Tag: Memoriescerebralmum @ 1:09 am

I admit I’m an addict.

I told myself and told myself that I was not going to post this weekend. I was not going to turn on my computer. And yet here I am.

I actually have a lot of posts in my head right now, but they require too much work with links and research to get them exactly right so this is my filler.

I’m going to write about my mother. And, yes, she is the best mother.

While succesfully avoiding my blog for the last couple of days, I haven’t avoided my computer. In my list of ten random things, I mentioned my mother’s blog. If you visited it, you would have seen that it isn’t very pretty and hasn’t been touched for a while. So I have been building her a new one. Adding many of her old Chronicles (her monthly newsletters to friends and family and even some strangers who just wanted to be added to her mailing list) necessitated a lot of reading so she has been at the forefront of my mind over the weekend.

She is 55. She lives a life that many envy and some do not understand. For the last 10 years she has worked as a teacher in many countries, some of them not likely to top anyone’s “dream holiday” list. She was in Pakistan when September 11 happened. She was in Qatar when the war on Iraq was launched from there. She was in Indonesia when the Australian Embassy was attacked only a few buildings away from where she sat in her office. She was in Afghanistan when, well, when it was as it is now: a military quagmire. She is currently teaching in Sudan.
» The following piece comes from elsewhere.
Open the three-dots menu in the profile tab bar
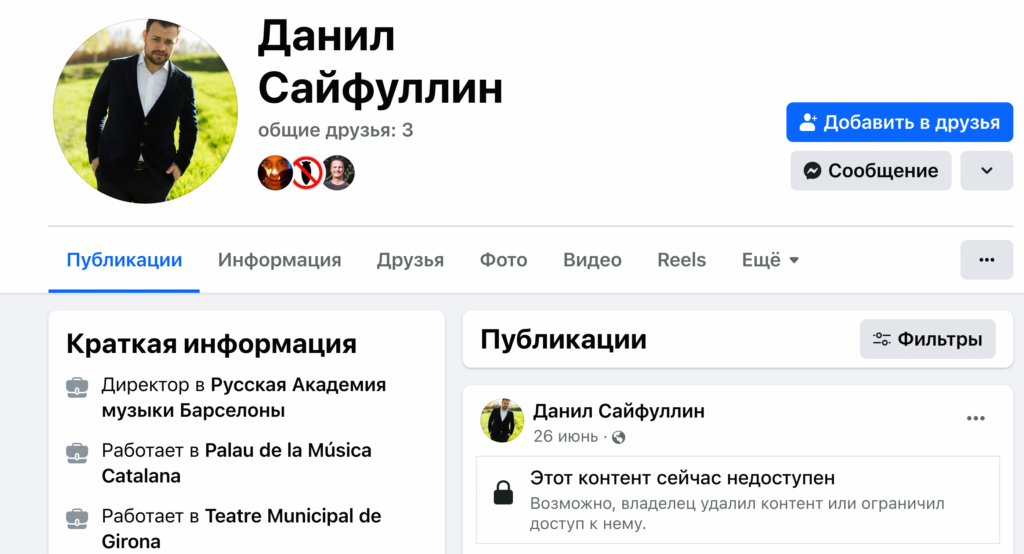Viewport: 1024px width, 554px height. coord(986,260)
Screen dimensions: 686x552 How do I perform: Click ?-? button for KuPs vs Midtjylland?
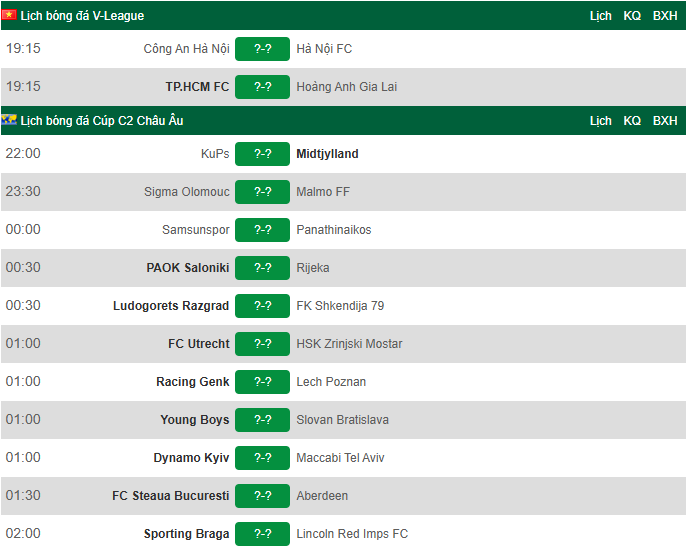click(x=262, y=154)
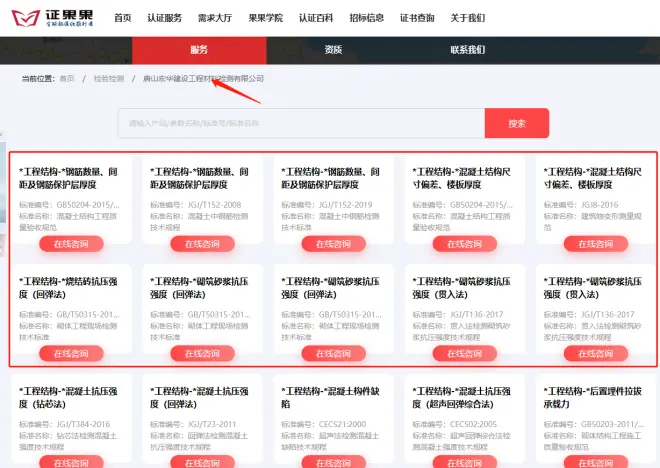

To fill out her resume, add Nicaragua, Thailand, Mozambique, Estonia and Algeria to that list.

Are you one of those who envies her or asks yourself, Why? I know which one I am.

To paint a picture for you, I could tell you some anecdotes. How in Jakarta, when she heard the explosion and her building shook, the other teachers rushed to the windows asking, What the hell was that?, she said, It was a bomb, and kept typing. How in Kabul, when there were riots and her security detail had her and the other teachers confined to a safe house all day she said to me on the phone, Security won’t be able to keep me here if I run out of cigarettes.

She is a sanguine woman. With my disorderly passions, I am not like her at all.

Except I am.

She has the courage to live a life of her own choosing. She is generous with her love and her love is unconditional. She is staunchly independent, probably to a fault. She carries her own burdens and expects nothing from anyone. (As I said… to a fault.) She works hard and she quietly does what needs to be done.

She is always, and has ever been, just who she is.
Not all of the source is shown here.